>> Start AVAILABLE RECORDS

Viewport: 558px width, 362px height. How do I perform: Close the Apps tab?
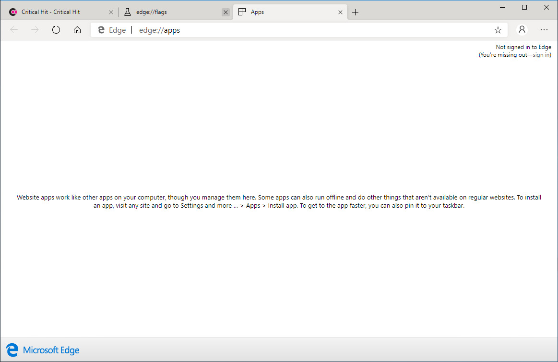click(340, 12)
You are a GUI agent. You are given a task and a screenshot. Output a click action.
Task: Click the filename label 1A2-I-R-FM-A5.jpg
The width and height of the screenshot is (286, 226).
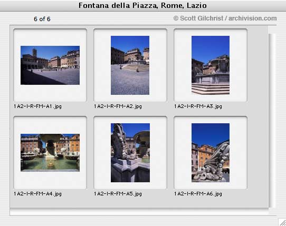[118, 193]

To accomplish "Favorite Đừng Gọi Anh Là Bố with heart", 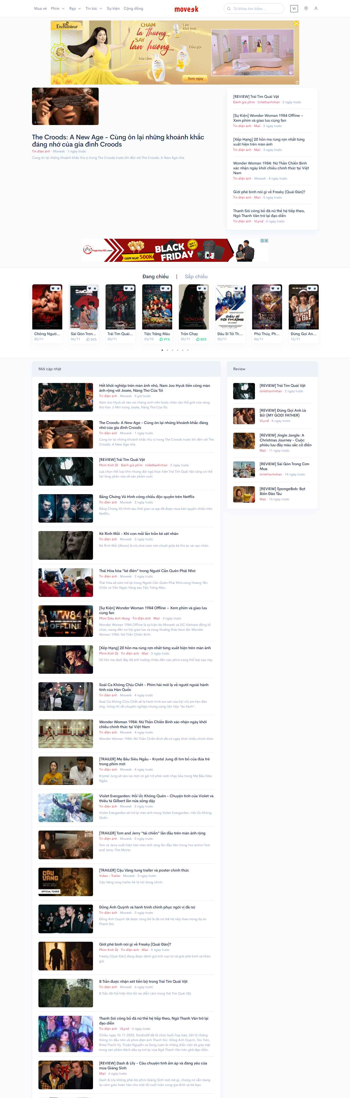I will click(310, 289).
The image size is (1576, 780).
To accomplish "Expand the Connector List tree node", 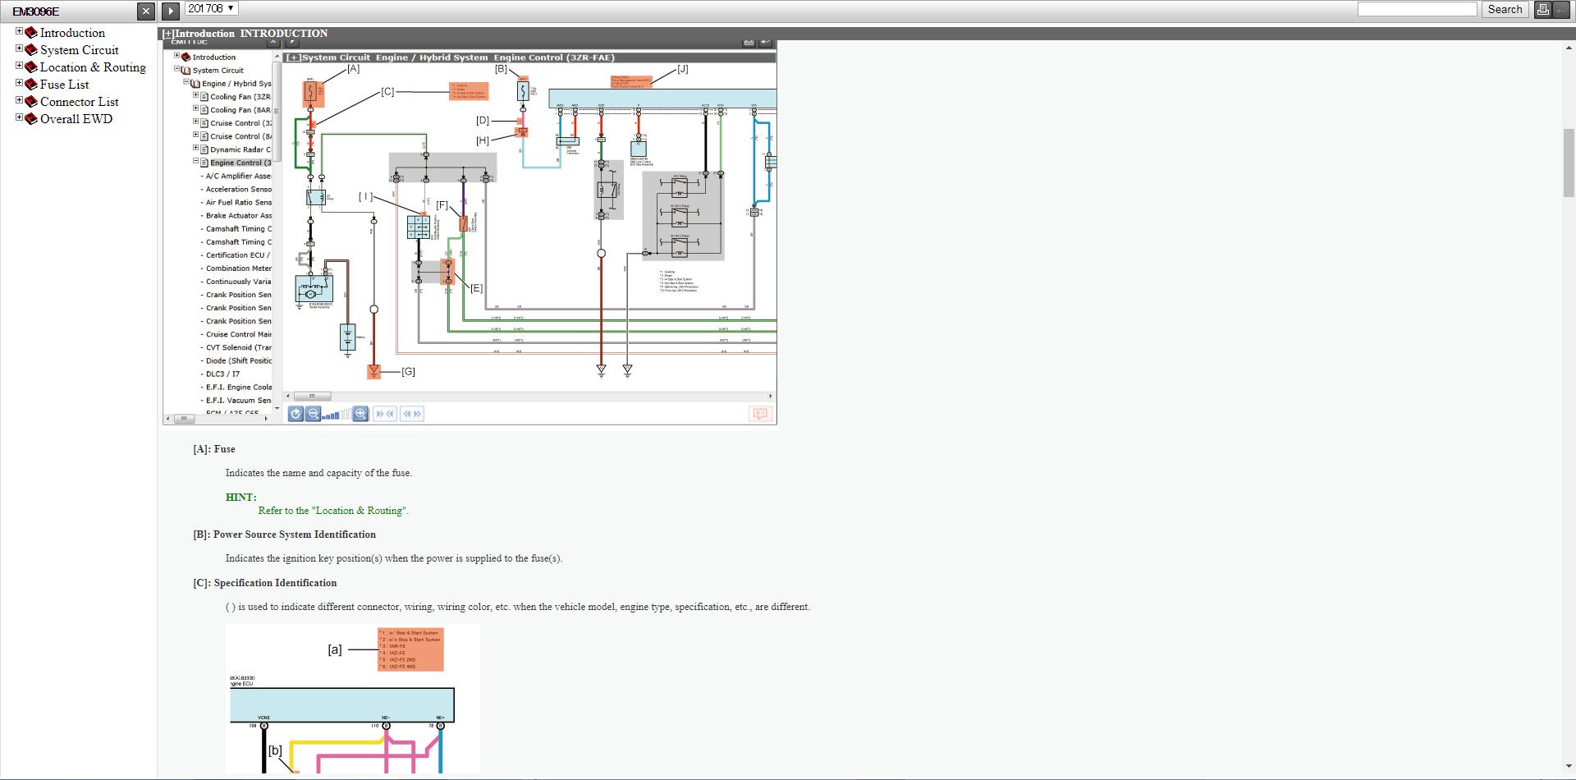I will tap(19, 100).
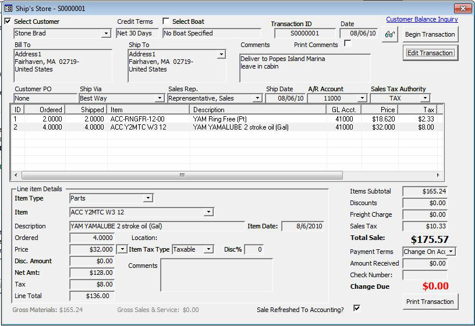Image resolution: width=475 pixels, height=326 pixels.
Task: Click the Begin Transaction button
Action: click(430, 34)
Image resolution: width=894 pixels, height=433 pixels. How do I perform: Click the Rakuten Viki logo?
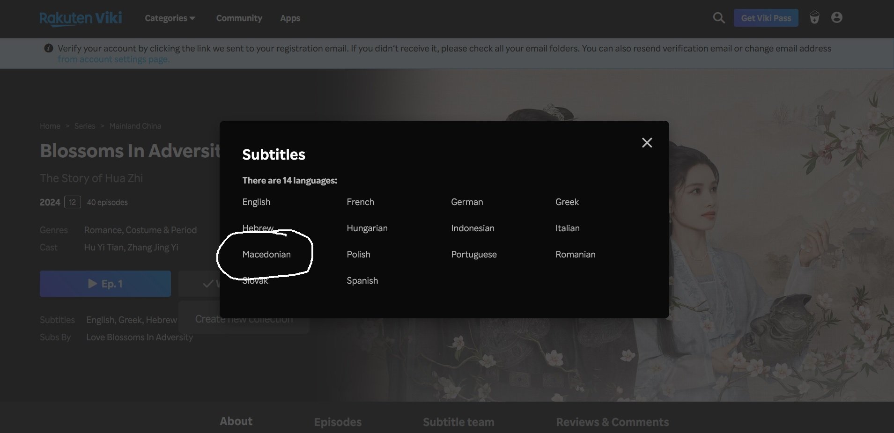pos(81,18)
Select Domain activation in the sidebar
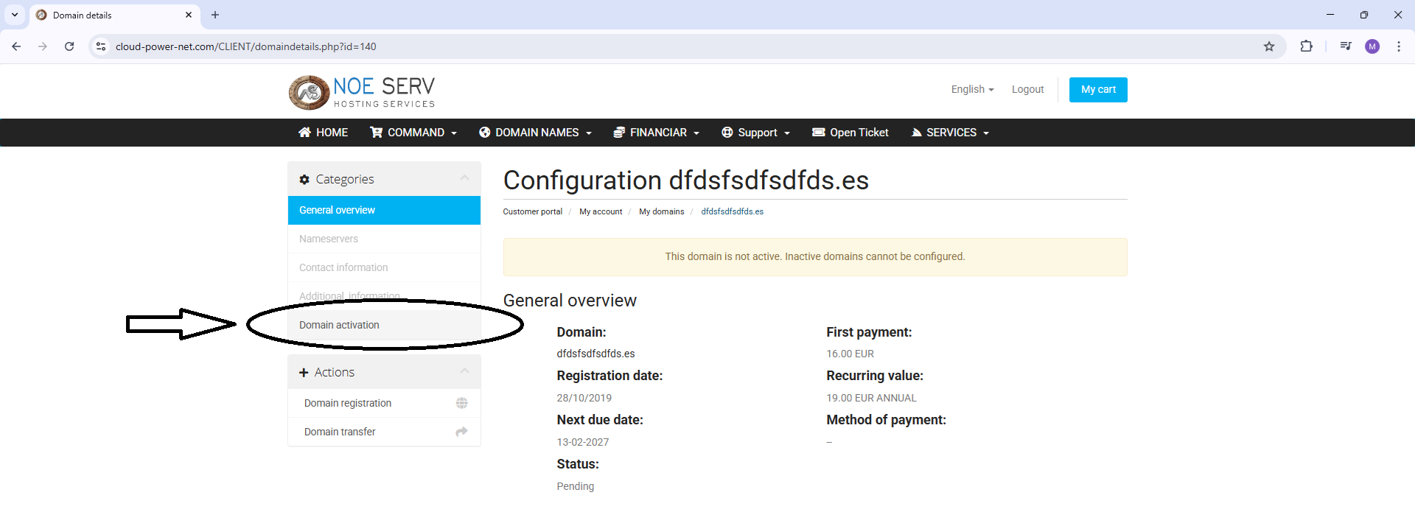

>> End AVAILABLE RECORDS

● **REQUIREMENTS**:
Give the records as a two-column CSV with the columns text and answer, each row holding one text and its answer in quoted fields, with line breaks changed to spaces. Begin at the start of the records, stop after the line that has "click(340, 12)", and leave the pictures out.

● **COMPLETED EXERCISE**:
text,answer
"Viewport: 558px width, 362px height. How do I perform: Close the Apps tab?","click(340, 12)"